EXTRACTED ENTRIES.
* * *

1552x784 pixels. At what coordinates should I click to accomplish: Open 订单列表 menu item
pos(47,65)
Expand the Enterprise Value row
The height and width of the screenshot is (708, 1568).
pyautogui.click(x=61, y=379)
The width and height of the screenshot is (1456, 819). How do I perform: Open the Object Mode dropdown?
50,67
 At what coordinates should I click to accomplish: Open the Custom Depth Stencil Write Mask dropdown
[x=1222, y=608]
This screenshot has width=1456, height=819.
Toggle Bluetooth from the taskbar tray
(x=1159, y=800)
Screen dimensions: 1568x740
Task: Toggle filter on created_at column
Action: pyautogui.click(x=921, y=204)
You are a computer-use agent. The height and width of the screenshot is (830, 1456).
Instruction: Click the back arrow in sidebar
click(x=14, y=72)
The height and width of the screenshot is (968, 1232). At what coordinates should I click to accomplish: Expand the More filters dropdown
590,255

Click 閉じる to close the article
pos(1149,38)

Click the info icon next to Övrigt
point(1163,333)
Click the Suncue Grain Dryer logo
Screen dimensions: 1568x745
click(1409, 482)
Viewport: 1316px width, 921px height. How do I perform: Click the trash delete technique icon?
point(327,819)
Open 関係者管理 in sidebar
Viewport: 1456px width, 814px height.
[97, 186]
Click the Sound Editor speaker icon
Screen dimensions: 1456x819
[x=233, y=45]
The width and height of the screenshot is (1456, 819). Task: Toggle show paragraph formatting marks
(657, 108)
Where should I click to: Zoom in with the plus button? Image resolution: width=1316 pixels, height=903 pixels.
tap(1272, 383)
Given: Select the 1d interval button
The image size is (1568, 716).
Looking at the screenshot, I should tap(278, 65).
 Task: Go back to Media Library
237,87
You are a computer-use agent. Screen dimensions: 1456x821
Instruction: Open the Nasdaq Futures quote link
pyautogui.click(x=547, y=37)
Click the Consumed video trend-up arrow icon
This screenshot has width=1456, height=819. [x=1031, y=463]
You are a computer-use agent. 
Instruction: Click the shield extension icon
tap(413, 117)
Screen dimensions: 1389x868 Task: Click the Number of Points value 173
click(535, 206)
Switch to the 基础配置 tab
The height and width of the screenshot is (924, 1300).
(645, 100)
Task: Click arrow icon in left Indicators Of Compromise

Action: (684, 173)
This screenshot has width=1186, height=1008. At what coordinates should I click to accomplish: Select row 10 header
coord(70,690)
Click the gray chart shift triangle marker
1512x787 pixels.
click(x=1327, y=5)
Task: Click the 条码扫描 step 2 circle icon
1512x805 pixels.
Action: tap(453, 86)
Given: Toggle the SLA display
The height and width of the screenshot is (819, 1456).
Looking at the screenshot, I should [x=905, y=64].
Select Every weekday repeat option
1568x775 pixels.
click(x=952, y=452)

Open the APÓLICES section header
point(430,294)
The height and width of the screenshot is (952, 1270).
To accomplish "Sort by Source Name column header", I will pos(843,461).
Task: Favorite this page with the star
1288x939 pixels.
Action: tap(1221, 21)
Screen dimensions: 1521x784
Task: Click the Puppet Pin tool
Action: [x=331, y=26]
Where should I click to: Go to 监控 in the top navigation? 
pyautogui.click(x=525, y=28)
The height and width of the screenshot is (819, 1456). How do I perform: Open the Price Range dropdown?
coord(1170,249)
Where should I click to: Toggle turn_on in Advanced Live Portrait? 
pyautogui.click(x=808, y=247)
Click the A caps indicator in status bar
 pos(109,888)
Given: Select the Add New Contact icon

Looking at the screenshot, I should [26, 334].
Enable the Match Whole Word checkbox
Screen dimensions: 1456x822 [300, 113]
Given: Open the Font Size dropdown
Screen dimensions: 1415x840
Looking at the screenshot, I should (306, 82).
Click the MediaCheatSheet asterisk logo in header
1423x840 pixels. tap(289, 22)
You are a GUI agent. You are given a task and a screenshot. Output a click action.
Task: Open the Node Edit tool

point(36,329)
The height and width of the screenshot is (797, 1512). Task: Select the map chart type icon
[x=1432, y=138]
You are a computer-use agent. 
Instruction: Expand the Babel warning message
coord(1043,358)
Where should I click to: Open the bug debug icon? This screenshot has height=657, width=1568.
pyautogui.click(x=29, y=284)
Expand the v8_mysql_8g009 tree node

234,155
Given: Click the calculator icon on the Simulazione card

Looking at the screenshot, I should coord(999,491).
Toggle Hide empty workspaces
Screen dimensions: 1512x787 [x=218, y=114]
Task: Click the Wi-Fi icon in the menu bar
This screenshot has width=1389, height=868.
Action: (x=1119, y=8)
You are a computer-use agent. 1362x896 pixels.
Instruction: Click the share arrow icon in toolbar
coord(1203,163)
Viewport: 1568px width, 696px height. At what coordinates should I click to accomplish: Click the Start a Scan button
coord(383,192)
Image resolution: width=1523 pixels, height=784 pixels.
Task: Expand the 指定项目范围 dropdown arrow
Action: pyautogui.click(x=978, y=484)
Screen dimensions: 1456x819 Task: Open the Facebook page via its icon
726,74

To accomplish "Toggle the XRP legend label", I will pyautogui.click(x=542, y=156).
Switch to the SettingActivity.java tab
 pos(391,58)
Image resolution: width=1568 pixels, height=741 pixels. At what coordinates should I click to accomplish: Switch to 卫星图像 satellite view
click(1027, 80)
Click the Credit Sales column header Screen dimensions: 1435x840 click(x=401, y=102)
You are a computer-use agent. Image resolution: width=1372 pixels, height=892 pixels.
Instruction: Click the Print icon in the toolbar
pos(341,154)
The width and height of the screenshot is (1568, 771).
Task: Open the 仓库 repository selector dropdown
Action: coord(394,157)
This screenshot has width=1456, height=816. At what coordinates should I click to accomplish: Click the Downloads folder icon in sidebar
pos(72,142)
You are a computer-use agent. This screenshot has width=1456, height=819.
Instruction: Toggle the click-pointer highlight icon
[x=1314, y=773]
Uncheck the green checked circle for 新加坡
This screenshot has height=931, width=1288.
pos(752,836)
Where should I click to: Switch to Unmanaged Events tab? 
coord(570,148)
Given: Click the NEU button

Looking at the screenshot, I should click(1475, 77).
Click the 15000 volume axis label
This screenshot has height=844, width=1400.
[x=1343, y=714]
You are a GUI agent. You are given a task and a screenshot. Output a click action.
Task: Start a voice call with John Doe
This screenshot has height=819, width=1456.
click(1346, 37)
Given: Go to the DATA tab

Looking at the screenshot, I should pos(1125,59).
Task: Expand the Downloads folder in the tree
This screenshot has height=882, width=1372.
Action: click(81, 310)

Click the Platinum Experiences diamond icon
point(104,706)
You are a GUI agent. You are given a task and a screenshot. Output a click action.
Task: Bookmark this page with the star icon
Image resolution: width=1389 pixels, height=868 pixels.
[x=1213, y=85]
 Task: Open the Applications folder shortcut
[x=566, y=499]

* * *

Restate exactly, and only, every line from the one that contains "This screenshot has height=882, width=1372." through the last line of the records.

ANSWER SPACE.
This screenshot has height=882, width=1372.
Action: click(81, 310)

Click the Platinum Experiences diamond icon
point(104,706)
You are a GUI agent. You are given a task and a screenshot. Output a click action.
Task: Bookmark this page with the star icon
Image resolution: width=1389 pixels, height=868 pixels.
[x=1213, y=85]
 Task: Open the Applications folder shortcut
[x=566, y=499]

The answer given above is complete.